Shift every coordinate value by -43 in the listing lines starting at the line containing "Смотрите товары той же серии (75, 265)" and ending at the line containing "Kontakt (384, 141)". Write out each of those lines, including any that have no coordinates, and leave all other text unchanged.

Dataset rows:
========================
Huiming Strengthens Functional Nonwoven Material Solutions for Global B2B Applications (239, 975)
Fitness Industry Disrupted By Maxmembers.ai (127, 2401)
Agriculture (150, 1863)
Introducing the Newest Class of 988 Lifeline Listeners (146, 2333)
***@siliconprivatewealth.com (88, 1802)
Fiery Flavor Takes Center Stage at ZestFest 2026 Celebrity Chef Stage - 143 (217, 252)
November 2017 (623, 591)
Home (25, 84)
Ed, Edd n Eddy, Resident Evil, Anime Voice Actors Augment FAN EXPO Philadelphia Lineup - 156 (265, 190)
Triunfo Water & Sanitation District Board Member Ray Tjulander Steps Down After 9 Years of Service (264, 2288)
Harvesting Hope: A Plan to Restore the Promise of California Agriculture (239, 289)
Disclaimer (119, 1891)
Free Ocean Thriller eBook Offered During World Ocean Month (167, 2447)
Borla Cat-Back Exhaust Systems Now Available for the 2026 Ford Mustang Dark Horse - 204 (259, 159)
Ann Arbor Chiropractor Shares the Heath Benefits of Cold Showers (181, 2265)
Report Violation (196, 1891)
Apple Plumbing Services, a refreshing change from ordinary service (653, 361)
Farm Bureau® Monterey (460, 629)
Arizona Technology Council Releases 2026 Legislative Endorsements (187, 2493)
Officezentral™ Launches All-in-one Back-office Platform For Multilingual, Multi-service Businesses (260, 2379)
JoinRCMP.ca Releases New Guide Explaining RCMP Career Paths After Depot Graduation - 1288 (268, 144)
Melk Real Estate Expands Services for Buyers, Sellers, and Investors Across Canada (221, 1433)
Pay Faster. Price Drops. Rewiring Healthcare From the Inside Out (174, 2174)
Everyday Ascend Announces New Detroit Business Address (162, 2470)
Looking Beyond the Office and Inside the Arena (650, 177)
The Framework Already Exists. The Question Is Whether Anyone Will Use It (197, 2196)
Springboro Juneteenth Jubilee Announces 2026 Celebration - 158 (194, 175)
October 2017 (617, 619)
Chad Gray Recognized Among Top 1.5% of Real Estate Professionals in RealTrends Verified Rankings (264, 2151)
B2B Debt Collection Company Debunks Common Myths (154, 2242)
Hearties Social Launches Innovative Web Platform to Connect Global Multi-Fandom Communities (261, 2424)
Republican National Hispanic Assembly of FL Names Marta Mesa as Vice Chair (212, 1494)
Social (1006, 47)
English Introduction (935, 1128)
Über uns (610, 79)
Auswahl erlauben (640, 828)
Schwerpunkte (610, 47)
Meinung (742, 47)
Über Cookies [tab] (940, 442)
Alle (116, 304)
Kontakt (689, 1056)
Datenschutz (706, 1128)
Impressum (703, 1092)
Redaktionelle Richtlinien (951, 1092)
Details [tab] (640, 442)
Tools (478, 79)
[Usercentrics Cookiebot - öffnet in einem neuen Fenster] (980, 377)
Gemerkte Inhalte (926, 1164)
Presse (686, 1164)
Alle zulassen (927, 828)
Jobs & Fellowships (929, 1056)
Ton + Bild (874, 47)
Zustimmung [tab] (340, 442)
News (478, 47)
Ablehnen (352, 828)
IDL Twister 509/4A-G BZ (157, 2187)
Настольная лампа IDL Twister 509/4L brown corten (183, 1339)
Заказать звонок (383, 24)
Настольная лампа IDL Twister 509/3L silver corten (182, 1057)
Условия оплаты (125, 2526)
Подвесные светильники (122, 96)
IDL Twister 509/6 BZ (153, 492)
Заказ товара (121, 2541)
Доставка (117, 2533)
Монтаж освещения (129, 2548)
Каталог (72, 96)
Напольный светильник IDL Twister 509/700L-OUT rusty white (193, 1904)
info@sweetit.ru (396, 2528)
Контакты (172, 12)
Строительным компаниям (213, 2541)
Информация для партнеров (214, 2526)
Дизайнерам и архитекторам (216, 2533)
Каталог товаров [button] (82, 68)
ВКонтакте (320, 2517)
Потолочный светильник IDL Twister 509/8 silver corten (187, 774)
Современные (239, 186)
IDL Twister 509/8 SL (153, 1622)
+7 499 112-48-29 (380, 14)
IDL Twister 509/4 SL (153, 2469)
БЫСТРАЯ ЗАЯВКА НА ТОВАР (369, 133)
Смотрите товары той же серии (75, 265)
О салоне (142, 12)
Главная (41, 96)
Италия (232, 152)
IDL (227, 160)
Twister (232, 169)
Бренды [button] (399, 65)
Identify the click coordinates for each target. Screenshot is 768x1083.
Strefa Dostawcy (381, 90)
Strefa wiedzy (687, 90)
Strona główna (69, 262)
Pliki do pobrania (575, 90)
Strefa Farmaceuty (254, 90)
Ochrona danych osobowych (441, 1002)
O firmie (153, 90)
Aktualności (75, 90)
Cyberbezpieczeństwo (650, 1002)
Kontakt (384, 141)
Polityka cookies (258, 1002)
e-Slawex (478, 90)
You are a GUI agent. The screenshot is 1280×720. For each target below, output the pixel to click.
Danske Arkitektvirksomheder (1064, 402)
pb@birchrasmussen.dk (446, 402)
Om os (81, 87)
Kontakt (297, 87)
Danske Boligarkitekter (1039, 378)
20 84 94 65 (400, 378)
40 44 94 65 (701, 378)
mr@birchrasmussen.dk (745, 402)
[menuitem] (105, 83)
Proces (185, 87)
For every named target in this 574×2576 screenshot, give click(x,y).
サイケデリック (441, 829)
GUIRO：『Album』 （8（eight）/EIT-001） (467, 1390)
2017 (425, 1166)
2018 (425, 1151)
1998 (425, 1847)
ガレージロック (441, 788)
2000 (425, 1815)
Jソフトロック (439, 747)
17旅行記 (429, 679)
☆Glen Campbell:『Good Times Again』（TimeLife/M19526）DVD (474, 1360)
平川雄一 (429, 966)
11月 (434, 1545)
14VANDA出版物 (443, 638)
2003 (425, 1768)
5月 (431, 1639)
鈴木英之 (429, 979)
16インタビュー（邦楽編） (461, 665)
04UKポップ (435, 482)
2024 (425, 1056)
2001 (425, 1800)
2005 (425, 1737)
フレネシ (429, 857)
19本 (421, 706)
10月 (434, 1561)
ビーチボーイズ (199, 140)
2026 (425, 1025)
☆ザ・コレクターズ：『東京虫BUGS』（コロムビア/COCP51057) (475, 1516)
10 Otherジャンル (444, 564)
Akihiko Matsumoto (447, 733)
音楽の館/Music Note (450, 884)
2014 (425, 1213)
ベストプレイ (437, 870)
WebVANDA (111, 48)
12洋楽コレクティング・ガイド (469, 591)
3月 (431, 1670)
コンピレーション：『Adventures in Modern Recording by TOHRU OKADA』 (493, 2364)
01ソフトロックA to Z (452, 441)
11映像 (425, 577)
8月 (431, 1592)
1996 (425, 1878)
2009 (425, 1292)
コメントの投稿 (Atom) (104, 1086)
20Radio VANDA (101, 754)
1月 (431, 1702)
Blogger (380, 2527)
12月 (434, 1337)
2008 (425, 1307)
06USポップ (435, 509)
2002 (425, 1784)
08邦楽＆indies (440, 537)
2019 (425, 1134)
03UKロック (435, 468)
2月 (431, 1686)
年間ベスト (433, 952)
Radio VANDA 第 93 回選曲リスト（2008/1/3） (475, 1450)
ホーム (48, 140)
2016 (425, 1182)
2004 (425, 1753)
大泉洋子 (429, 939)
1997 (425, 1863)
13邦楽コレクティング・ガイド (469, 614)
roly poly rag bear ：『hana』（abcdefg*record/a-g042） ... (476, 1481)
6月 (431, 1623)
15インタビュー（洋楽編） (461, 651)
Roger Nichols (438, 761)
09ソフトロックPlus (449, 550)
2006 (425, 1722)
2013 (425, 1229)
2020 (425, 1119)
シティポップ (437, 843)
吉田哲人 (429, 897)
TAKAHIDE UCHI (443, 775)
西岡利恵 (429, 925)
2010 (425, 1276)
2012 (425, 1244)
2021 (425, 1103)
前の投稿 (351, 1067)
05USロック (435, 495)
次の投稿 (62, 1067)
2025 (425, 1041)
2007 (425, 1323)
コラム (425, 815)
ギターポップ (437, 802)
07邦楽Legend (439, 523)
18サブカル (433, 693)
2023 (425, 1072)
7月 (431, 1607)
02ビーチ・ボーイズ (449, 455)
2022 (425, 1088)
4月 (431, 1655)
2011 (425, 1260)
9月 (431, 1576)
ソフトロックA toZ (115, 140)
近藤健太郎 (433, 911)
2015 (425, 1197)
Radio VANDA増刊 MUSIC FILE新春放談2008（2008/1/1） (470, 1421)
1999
========================
→ **IN RESPONSE**
Смотрите товары той же серии (32, 222)
О салоне (99, -31)
Главная (-2, 53)
Италия (189, 109)
IDL (184, 117)
Twister (189, 126)
Бренды [button] (356, 22)
Identify the click coordinates for each target. Screenshot is 768x1083.
Strefa Dostawcy (338, 47)
Strefa wiedzy (644, 47)
Strona główna (26, 219)
Pliki do pobrania (532, 47)
Strefa Farmaceuty (211, 47)
Ochrona danych osobowych (398, 959)
O firmie (110, 47)
Aktualności (32, 47)
Cyberbezpieczeństwo (607, 959)
Kontakt (341, 98)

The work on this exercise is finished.